Take a Pill: Orgasm Inc
If you are a woman having trouble reaching satisfaction, you can’t blame “big pharma.” They really, really want to help you. The pharmaceutical industry’s race to develop a female version of Viagra is sort of the subject of Liz Canner’s Orgasm Inc. (trailer here), which opens today in New York.
It started with an odd gig. Canner was hired by Vivus, a small but enterprising pharmaceutical company, to edit together some adult videos for use by test subjects in the clinical trials of their prospective female orgasm drug. Intrigued, she began documenting (unflatteringly, needless to say) their efforts and the controversy surrounding FSAD, Female Sexual Arousal Disorder.
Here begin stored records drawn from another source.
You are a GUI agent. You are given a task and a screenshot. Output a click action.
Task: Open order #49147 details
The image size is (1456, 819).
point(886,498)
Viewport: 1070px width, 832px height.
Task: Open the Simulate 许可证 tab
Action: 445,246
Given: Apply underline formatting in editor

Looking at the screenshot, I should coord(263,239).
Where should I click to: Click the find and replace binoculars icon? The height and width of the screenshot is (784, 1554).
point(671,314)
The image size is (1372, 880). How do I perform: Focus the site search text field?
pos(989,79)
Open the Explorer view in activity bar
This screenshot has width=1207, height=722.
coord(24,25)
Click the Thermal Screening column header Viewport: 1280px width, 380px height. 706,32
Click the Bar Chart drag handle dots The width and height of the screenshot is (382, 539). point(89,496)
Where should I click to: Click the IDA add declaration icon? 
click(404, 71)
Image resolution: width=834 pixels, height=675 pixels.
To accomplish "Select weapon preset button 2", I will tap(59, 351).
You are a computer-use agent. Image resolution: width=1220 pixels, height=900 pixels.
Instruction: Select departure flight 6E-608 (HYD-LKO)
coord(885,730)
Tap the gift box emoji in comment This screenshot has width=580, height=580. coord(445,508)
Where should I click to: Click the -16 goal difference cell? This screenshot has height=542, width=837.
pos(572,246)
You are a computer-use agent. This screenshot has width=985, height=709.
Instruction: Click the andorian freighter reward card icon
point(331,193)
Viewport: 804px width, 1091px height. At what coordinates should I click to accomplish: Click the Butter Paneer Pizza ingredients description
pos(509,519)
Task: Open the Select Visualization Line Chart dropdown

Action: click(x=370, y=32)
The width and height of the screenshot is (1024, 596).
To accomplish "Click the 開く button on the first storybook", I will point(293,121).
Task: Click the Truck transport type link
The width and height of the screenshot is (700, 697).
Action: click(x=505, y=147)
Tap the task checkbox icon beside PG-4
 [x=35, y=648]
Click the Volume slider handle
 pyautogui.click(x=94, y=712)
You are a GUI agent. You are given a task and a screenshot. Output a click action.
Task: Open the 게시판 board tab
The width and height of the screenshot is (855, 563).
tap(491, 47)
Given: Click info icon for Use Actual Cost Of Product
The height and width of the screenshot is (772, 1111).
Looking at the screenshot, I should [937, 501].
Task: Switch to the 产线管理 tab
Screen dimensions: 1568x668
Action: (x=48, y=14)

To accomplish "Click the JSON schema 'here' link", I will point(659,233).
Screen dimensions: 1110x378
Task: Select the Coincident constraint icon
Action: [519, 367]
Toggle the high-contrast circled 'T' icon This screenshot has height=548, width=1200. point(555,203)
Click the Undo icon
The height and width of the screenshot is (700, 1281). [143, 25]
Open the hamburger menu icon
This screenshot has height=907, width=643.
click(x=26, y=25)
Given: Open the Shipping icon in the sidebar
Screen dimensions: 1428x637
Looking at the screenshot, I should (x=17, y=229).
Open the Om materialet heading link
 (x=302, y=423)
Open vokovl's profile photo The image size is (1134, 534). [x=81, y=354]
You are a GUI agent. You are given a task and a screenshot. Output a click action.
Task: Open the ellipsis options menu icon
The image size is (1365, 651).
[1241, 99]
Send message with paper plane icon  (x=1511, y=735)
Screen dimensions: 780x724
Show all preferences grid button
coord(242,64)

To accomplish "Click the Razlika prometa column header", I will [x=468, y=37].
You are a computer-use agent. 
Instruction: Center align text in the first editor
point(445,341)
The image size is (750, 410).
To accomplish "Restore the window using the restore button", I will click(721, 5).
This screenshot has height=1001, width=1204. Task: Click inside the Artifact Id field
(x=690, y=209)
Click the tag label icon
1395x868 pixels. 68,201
In the current regulatory environment, a drug company cannot simply develop and market a pill that will help women get where they are trying to go, even if they can conclusively prove it is safe and effective. It might benefit a number of women (not to mention the self-esteem of their partners), but to be approved, a prospective drug must treat a medically recognized condition—hence, the efforts to hype so-called FSAD.
Are drug company’s motives mercenary here? Absolutely, but at least they are cut-and-dry and subject to the regulatory process. Much murkier is the chorus of voices in the media (led by Oprah Winfrey), suggesting FSAD and the lack of pharmaceutical treatment was the result of Patriarchal society. Like MTV circa 1982, women were encouraged to demand their orgasm drugs, with the call seeming to come the loudest from Drs. Laura and Jennifer Berman, twin specialists in women’s sexuality, who sound like an invention of an adult film, but are evidently budding stars on the Oprah circuit.
Frankly, Canner buries her lede, glossing over the ethical implications of their message of sexualized feminist self-empowerment. Indeed, O Inc might have been quite an intriguing film had it used FSAD as an opportunity to explore the two conflicting feminist responses heard in the film: the give-us-satisfaction faction represented by the Bermans and the skeptical wing personified by Dr. Leonore Tiefer, who resists attempts to inappropriately medicalize (and thereby create victim status for) conventional problems, such as those re-conceptualized as FSAD.
Unfortunately, Canner is not interested in going there. Instead, we get a scattershot film that looks like it was shot by a cable access crew. We sit through tangentially related segments on cosmetic vaginal surgery—yes, it’s totally gross. Periodically we see teasing clips of adult movies and take trips to vibrator stores. Of course, there has to be a villain, so Canner logically chooses Pres. Ronald Reagan, whose deregulation led to the end of the world, even though—spoiler—the FDA refuses to approve a FSAD drug during the film’s big climatic hearing. Just so we do not miss the point, Canner periodically shows us a Reagan caricature cavorting with animated drugs, which is rather tacky considering the film releases just as the iconic president’s family and admirers are marking his centennial.
An underwhelming disappointment, O Inc depends to a great extent on the a priori agreement of its audience, particularly with respect to the pharmaceutical industry. While there is a fair amount of smart commentary throughout the film, Canner lets it die on the vine, preferring to play it safe (and politically correct). The skippable O Inc opens today in New York at the Quad.